Colin Frankland is an Equity Consultant at Vestd.

Page last updated: 23rd November 2023

Last updated: 21 November 2023.

There are all kinds of shares you can issue, though ordinary shares are usually the first kind to spring to mind. We’ve written this guide to make sure you fully understand those alternatives so you can make the right choice for your business.

Read on for an overview of what ordinary shares are, their advantages and disadvantages, and the other kinds of equity you might want to consider offering your employees and investors instead.


  1. What are ordinary shares?
  2. What are the disadvantages of ordinary shares?
  3. Are ordinary shares the best choice for my business?
  4. Ordinary shares vs preference shares
  5. Ordinary shares vs conditional shares
  6. Ordinary shares vs growth shares
  7. Issue ordinary shares on Vestd
  8. Further reading


What are ordinary shares?

Every limited company in the UK is split into a certain number of shares. Ordinary shares, also known as common shares, are what many of those companies are founded with and choose to issue.

Ordinary shares generally have the same rights to capital, dividends and voting rights - but not always.

Equal rights to capital, yes. But ordinary shares can be voting or non-voting, dividend or non-dividend bearing. It all comes down to the share class (we’ll come onto that later).

When you give someone ordinary shares in your business, you’re giving them ownership of a fraction of your company. So, someone who owns 100 shares in a business with 1,000 total shares owns 10% of that company. 

And they’d get a share of the profits if your company is acquired or has an Initial Public Offering (IPO) and joins the stock exchange as a listed company.

That ownership can come with voting rights. If that’s the case, then that person’s vote has a significant sway in company meetings and they’d receive a tenth of the profits when the company’s shares become valuable.

Here are five fundamental things you need to know about ordinary shares:

1. You can have different classes of ordinary shares

As we said, you can have different types of shares, like ordinary shares. But within this share type, you may come across various ‘classes’, like Ordinary A, Ordinary B, etc.

Each tends to be ever so slightly different in terms of the rights and privileges they carry - like voting rights or the rights to dividends. Speaking of…

2. Ordinary shares can have voting rights

That gives your ordinary shareholders the ability to vote ‘yes’ or ‘no’ on major decisions you want to make to your company, such as whether to accept a takeover bid. If the majority of your shareholders vote against a change you want to make, then tough luck.

3. Ordinary shares can have the right to receive dividends

Which is a share of the profits the company has made that its directors share out (usually every three or six months).

However, owners of ordinary shares will only receive those dividends if your company is profitable and its directors choose to pay those profits to its shareholders rather than invest it back into the business. This means you’re far from guaranteed a slice of a company’s dividends if you only own ordinary shares.

4. Ordinary shareholders receive the full value of their shares

IF the business is sold or has an IPO. So, if your company’s shares are worth £10 when your business is acquired, that shareholder will receive the full £10 they’re worth.

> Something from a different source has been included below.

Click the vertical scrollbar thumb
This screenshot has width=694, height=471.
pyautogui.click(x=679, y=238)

5. Ordinary shareholders are entitled to a share of the value of a company if it goes under

BUT only once people like preferred shareholders have received their slice of the pie. If there’s no money left over then investors holding ordinary shares won’t receive anything.

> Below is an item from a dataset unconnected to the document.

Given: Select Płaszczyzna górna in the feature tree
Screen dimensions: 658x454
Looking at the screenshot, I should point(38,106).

What are the disadvantages of ordinary shares?

Ordinary shares have two main drawbacks: they're unconditional and not tax-friendly.

Ordinary shares can be risky

Giving someone ordinary shares can sometimes be risky. What if they let you down? Even so, if they have ordinary shares they could walk away with a slice of the pie, which doesn’t feel fair, right? 

So what’s a business owner to do? It makes total sense to get people invested in your company’s success and reward them for their efforts. Thankfully, there are alternatives worth considering that yield the same (if not better) results. 

For example, give an employee conditional shares in your company and they need to hit certain milestones until they receive their slice of the pie.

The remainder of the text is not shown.